Endowment
Endowment remortgage explained
The customer pays only the interest on the capital borrowed, thus saving
money with respect to an ordinary repayment loan; the borrower instead makes
payments to an endowment policy. The objective is that the investment made
through the endowment policy will be sufficient to repay the remortgage at the end
of the term and possibly create a cash surplus. Up to 1984 qualifying insurance contracts including endowment policies
received tax relief on the premiums known as LAPR (Life Assurance Premium
Relief). This gave a tax advantage for endowment remortgages over repayment.

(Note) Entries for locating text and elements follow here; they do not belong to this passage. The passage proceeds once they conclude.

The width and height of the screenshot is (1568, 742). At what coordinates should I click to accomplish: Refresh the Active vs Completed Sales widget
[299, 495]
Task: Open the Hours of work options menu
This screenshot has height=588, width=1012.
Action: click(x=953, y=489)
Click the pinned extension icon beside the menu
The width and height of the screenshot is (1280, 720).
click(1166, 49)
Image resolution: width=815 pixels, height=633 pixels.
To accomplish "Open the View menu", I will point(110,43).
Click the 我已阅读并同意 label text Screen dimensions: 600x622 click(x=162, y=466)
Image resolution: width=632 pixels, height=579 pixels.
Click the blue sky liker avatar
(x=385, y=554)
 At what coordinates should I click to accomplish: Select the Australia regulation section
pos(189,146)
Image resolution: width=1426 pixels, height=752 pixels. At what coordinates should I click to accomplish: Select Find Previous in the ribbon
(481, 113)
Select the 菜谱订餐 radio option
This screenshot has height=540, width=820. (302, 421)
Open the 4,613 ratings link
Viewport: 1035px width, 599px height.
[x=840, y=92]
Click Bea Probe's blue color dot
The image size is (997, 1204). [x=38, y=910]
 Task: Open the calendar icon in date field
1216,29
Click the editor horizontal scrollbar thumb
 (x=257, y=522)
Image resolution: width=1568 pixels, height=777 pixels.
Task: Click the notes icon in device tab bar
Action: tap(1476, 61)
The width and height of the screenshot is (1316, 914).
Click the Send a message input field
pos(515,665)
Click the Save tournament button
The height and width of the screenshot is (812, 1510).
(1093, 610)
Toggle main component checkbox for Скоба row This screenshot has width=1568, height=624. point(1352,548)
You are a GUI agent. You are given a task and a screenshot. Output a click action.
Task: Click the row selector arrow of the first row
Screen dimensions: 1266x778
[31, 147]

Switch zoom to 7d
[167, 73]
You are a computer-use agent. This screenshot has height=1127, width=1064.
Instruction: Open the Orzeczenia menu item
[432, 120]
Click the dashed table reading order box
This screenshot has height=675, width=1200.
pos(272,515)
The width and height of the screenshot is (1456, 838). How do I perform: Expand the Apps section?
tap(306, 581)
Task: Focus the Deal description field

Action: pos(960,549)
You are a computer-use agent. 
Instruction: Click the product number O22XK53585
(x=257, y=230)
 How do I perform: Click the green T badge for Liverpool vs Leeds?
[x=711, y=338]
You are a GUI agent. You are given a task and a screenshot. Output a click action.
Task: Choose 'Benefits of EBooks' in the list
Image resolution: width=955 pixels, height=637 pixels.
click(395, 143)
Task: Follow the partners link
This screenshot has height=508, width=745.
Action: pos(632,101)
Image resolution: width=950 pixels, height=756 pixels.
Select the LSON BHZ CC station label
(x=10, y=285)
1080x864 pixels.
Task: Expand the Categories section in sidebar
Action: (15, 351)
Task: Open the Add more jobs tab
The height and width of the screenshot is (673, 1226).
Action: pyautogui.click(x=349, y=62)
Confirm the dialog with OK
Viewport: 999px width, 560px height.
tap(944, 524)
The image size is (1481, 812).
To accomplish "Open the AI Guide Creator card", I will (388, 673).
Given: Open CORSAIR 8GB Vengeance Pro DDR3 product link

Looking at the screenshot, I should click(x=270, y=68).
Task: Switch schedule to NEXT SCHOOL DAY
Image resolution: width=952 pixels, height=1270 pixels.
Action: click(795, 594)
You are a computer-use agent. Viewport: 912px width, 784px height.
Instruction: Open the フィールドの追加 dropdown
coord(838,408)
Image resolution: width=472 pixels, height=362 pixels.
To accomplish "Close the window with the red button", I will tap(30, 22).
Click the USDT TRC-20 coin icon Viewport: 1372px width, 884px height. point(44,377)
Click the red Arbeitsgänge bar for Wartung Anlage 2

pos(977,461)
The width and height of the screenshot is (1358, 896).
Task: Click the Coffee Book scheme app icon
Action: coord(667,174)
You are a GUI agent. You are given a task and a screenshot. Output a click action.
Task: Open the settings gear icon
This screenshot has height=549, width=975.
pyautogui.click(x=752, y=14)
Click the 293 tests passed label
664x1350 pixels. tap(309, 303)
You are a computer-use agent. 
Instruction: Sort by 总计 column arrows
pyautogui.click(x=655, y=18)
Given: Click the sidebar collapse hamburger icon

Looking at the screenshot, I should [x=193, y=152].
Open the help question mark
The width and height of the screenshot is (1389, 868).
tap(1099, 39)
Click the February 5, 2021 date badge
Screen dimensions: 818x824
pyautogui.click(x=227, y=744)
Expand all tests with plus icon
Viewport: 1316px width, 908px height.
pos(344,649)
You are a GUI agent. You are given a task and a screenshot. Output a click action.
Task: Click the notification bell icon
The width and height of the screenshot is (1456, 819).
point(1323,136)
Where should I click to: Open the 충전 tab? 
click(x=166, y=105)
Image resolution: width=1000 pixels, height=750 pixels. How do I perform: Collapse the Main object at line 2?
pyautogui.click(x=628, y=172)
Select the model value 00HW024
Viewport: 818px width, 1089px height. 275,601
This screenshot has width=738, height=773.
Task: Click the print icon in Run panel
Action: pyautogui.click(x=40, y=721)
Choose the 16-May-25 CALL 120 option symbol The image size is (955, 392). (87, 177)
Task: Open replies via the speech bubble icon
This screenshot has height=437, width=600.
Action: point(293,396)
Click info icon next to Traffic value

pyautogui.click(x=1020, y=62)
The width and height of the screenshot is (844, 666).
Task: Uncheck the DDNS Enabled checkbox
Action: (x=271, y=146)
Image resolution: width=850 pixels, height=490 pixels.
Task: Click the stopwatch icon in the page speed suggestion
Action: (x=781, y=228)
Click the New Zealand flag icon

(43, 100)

Similarly MIRAS (remortgage Interest Relief At Source) made having a larger
remortgage advantageous as the MIRAS relief reduced as a repayment remortgage was
repaid. This tax incentive toward endowment remortgages is not often
commented on in the media when they discuss endowment remortgages. An additional reason in favour of an endowment was that many lenders charge
interest on an annual basis. This meant that any capital repaid on a monthly
basis is not removed from the outstanding loan until the end of the year thus
increasing the real rate of interest charged. In such a situation, payments into
an endowment might benefit from any growth from the moment it is invested.
Henceforth, the net investment return required for the endowment to pay the
loan, would be less than the average remortgage interest rate over the same
period.
Problems with endowment remortgages
The underlying premise with endowment remortgage policies being used to repay a remortgage,
is that the rate of growth of the investment will exceed the rate of interest
charged on the loan. Toward the end of the 1980s when endowment remortgage selling
was at its peak, the anticipated growth rate for endowments policies was high
(7-12% per annum). By the middle of the 1990s the change in the economy toward
lower inflation made the assumptions of a few years ago look optimistic. Regulation of investment advice and a growing awareness of the potential for
regulatory action against the insurers lead to reduction in anticipated growth
rates down to 7.5% and eventually as low as 4% per annum. By 2001 the sale of
endowments to repay a remortgage was virtually seen as taboo. Shortfalls
Financial regulations introduced compulsory re-projection letters to show
existing endowment holders what the likely maturity value of their endowment
would be assuming standard growth rates. This in turn lead to a dramatic rise in complaints of mis-selling and spawned a
secondary industry that 'handles' complaints for consumers for a fee, even
though they can pursue it themselves for free. In many cases the insurer or broker responsible for the original advice have
found in favour of the policyholder and have been required to restore their
customers to the financial position they would have been in had they taken out a
repayment remortgage instead. As of July 2006, UK banks and insurance providers
have paid out approximately £2.2 billion in compensation. For a remortgage enquiry please contact
Details supplied here will be strictly confidential!